***** Extract to read

[python] How to len(generator())

Python generators are very useful. They have advantages over functions that return lists. However, you could len(list_returning_function()). Is there a way to len(generator_function())?

UPDATE:
Of course len(list(generator_function())) would work.....
I'm trying to use a generator I've created inside a new generator I'm creating. As part of the calculation in the new generator it needs to know the length of the old one. However I would like to keep both of them together with the same properties as a generator, specifically - not maintain the entire list in memory as it may be very long.

UPDATE 2:
Assume the generator knows it's target length even from the first step. Also, there's no reason to maintain the len() syntax. Example - if functions in Python are objects, couldn't I assign the length to a variable of this object that would be accessible to the new generator?

This question is related to python generator

The answer is


You can use reduce.

For Python 3:

>>> import functools
>>> def gen():
...     yield 1
...     yield 2
...     yield 3
...
>>> functools.reduce(lambda x,y: x + 1, gen(), 0)

In Python 2, reduce is in the global namespace so the import is unnecessary.


You can use send as a hack:

def counter():
    length = 10
    i = 0
    while i < length:
        val = (yield i)
        if val == 'length':
            yield length
        i += 1

it = counter()
print(it.next())
#0
print(it.next())
#1
print(it.send('length'))
#10
print(it.next())
#2
print(it.next())
#3

You can use len(list(generator_function()). However, this consumes the generator, but that's the only way you can find out how many elements are generated. So you may want to save the list somewhere if you also want to use the items.

a = list(generator_function())
print(len(a))
print(a[0])

You can combine the benefits of generators with the certainty of len(), by creating your own iterable object:

class MyIterable(object):
    def __init__(self, n):
        self.n = n

    def __len__(self):
        return self.n

    def __iter__(self):
        self._gen = self._generator()

**********

» **Exercise A**:
Summarize the thread about finding a generator's length in two sentences.
» **Exercise B**:
According to the thread about a generator's length, why does Python 2 not need an import to use reduce?

***** Records provided

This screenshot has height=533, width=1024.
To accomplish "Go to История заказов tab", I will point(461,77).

**********
***** Records provided

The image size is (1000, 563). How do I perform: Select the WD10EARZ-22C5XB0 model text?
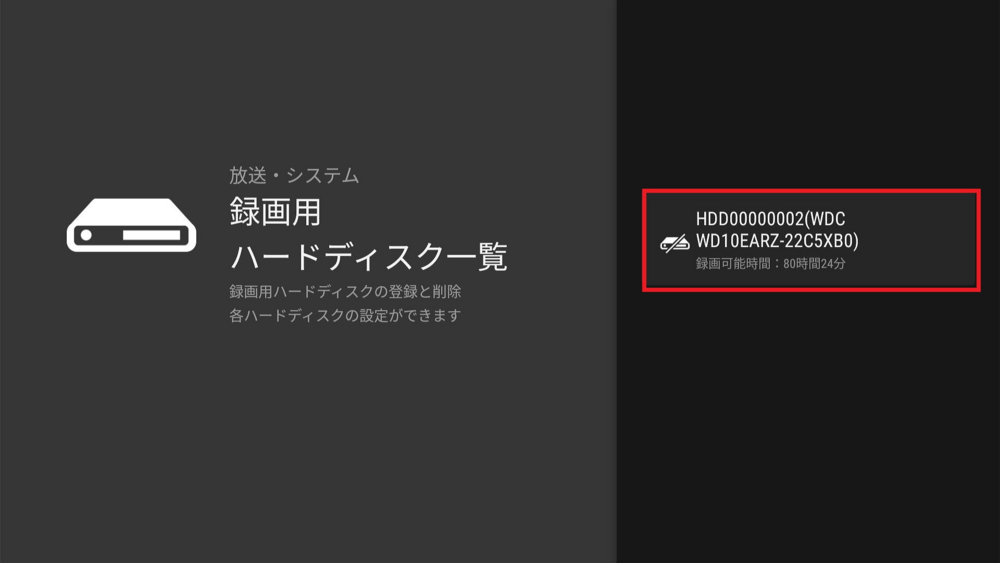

**********

» **Full output A**:
The asker wants a way to get the length of a generator for use inside a new generator, without keeping the whole list in memory. Replies suggest counting with functools.reduce, using send as a hack to return the length, calling len(list(...)) even though it consumes the generator, or writing your own iterable object that defines __len__.

» **Full output B**:
In Python 2, reduce is in the global namespace.